A surge in debt yields in recent months followed the central bank’s decision to raise the benchmark overnight Selic lending rate to fight inflation, Mantega said at the sidelines of an event in São Paulo. He dismissed the notion that higher borrowing costs are the result of eroding confidence on Brazil’s fiscal position.
On Thursday, Brazil’s main newspapers ran top page reports saying that some policymakers are unhappy with the way National Treasury Secretary Arno Augustin, a key Mantega aide, is conducting liability management. The reports, which cited sources familiar with the matter, said investors are demanding higher returns to refinance maturing debt, partly due to a deteriorating confidence on Brazil’s public finances.
“All I can say to you is that there is no crisis at the core of the National Treasury,” Mantega said. “Secretary Augustin is doing a lovely job. We are going to meet the goals we set forth in our fundraising plan.”
Mantega said “it’s foolishness” to blame Augustin for the higher yields when the Selic is going up and global liquidity is tighter with speculation over tougher U.S. monetary policy. The treasury, a ministry unit that handles the budget and government debt, declined to comment on the reports published by newspapers O Estado de S. Paulo and Folha de S. Paulo.
Investors are worried about President Dilma Rousseff’s spending practices. She has used spending increases and tax breaks to revive economic growth but the strategy has fanned inflation - raising questions about the sustainability of the nation’s $1.3 trillion debt.
The rapid erosion of the government’s finances this year has alarmed the market, raising fears of a sovereign rating downgrade next year. Fiscal largesse is making it tough for Brazil to meet its already-reduced overall primary budget surplus target of 2.3 percent of the gross domestic product.

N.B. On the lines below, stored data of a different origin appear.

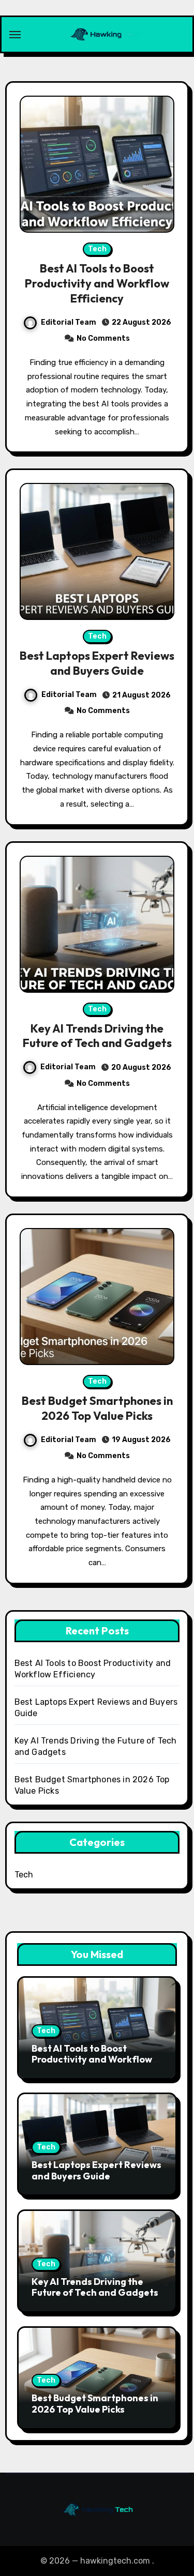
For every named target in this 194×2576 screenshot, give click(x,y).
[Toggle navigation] (15, 34)
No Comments (103, 338)
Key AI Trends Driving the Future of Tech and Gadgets (97, 1036)
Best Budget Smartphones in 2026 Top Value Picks (97, 1408)
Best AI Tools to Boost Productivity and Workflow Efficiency (97, 283)
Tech (97, 249)
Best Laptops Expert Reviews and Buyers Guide (97, 663)
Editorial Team (68, 322)
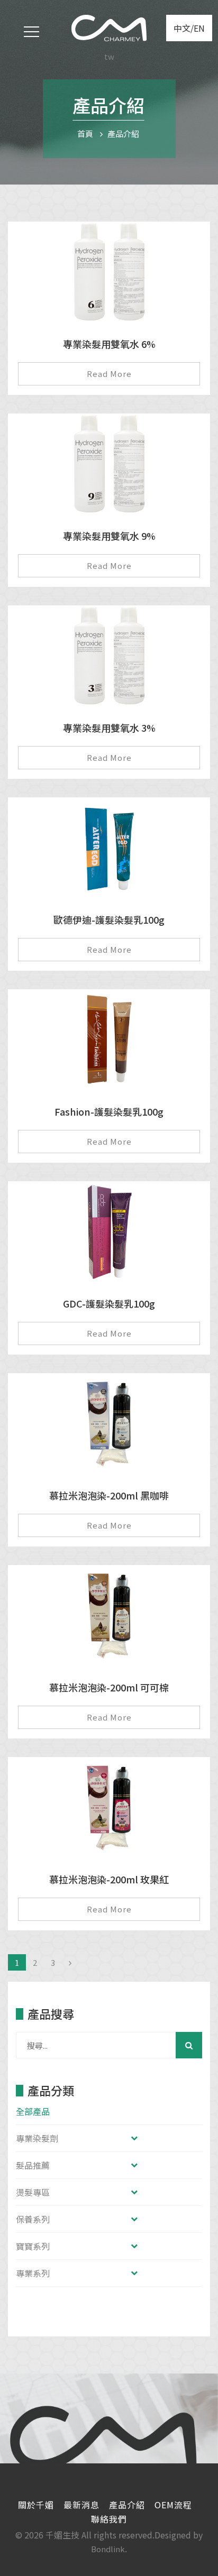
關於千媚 (36, 2504)
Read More (109, 373)
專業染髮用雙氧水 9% (109, 535)
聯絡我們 (109, 2519)
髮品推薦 (33, 2165)
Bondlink (108, 2548)
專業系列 (33, 2273)
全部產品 (33, 2111)
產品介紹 (123, 133)
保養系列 (33, 2219)
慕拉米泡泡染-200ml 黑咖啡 (109, 1495)
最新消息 (81, 2504)
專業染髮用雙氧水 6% (109, 343)
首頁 (85, 133)
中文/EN (189, 28)
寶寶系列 (33, 2246)
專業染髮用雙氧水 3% (109, 727)
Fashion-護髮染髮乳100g (109, 1111)
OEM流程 (173, 2504)
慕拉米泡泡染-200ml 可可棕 (109, 1687)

Yields on the fixed-rate note due in April 2015 surged to 11.13 percent on Thursday from about 7 percent at the start of the year. In contrast, the central bank lifted the Selic six times this year to 10 percent from 7.25 percent at the start of the year.
For inflation-linked bonds, especially for securities with the longer maturities, the surge in yields has been even greater - reflecting worries that the central bank will be unable to head off inflation.
The economy is not expanding “at the pace we would like, but it is certainly growing,” he said, adding that investment will be the main engine for growth in 2014.
The exchange rate is going to be “more favorable” next year than it was in 2013, Mantega said, without elaborating. He dismissed the view that the central bank’s renewal of a program to stem fluctuations in the Brazilian real could lead to a significant strengthening of the currency.
He does not expect the U.S. Federal Reserve’s unwinding of years of monetary stimulus to trigger enormous global market turmoil. Markets anticipated the Fed’s moves, and much of the Fed’s potential policy tightening is already factored in, Mantega noted.
The government is likely to partially phase out tax breaks on vehicles when it revises the tax policy for the sector in January, Mantega said.
The move will be discussed with automakers, Mantega said. Executives at Anfavea, the country’s automakers association, said on Thursday they expect the breaks to be removed and the cost of borrowing for subsidized financing to be raised as the government withdraws stimulus for the industry.